Rabbi Irwin Kula with Rob Wolcott at TWIN Global 2019
Rabbi Irwin Kula, a good friend, TWINian, and leading advocate of faith-based entrepreneurship, told me this for the first time last year. “Everyone says we’re all together.” For real? I do not see it. At a time when we needed to stand together most, our nation’s political divisions only got worse. “
Decisions for 2021 … and beyond
Each of us is faced with choices that are specific to this moment in history. What lessons will we learn from our decisions and behaviors in 2020? What habits will we adopt? What could we overcome?
Like many of you, I traveled extensively before the pandemic – over 200,000 miles a year for over a decade. Cant wait to get back in the air (really … @United); However, I have made a commitment to family and myself to travel only when it matters. Substantial value arises from immersion and personal human engagement. No more 3-hour meetings at the Frankfurt Hilton Airport.
How do we go beyond individual decisions together go beyond this pandemic?
Preparing for future pathogenic threats provides a unique opportunity to restore trust between nations. 2021 is not just our last reopening after a pandemic. It has potential be the last.
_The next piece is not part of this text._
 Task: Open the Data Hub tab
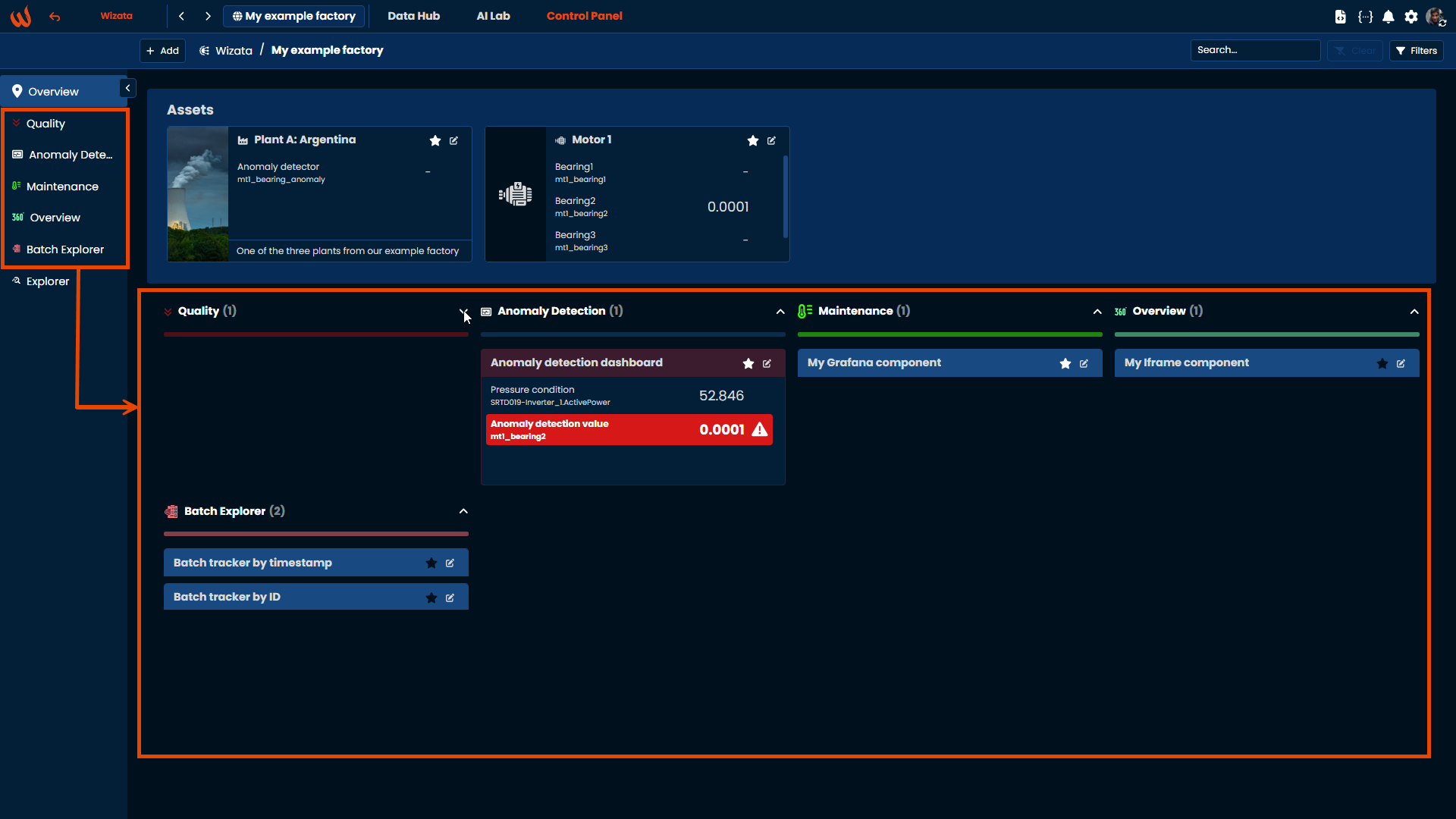pyautogui.click(x=413, y=16)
While we cannot eliminate the threat of new pandemics – evolution is an agile goal – we can be far smarter. Complexity theorist David Krakauer, CEO of the Santa Fe Institute, said during TWIN Tech 2020: “Pathogens spread not only because of their innate properties, but also because of our behavior.”
How we navigate in 2021 will be far more important than anything we did or didn’t do in 2020. Viruses will be viruses. The challenge for each of us is to make the best possible progress through a turbulent, dangerous and opportunity filled year. Our collective challenge is to together– build more resilient and viable communities, societies and world.
How are you going to channel the energy of The Great Unwinding? For now, make a list of the people who miss you the most. Let them know that you will be with them soon.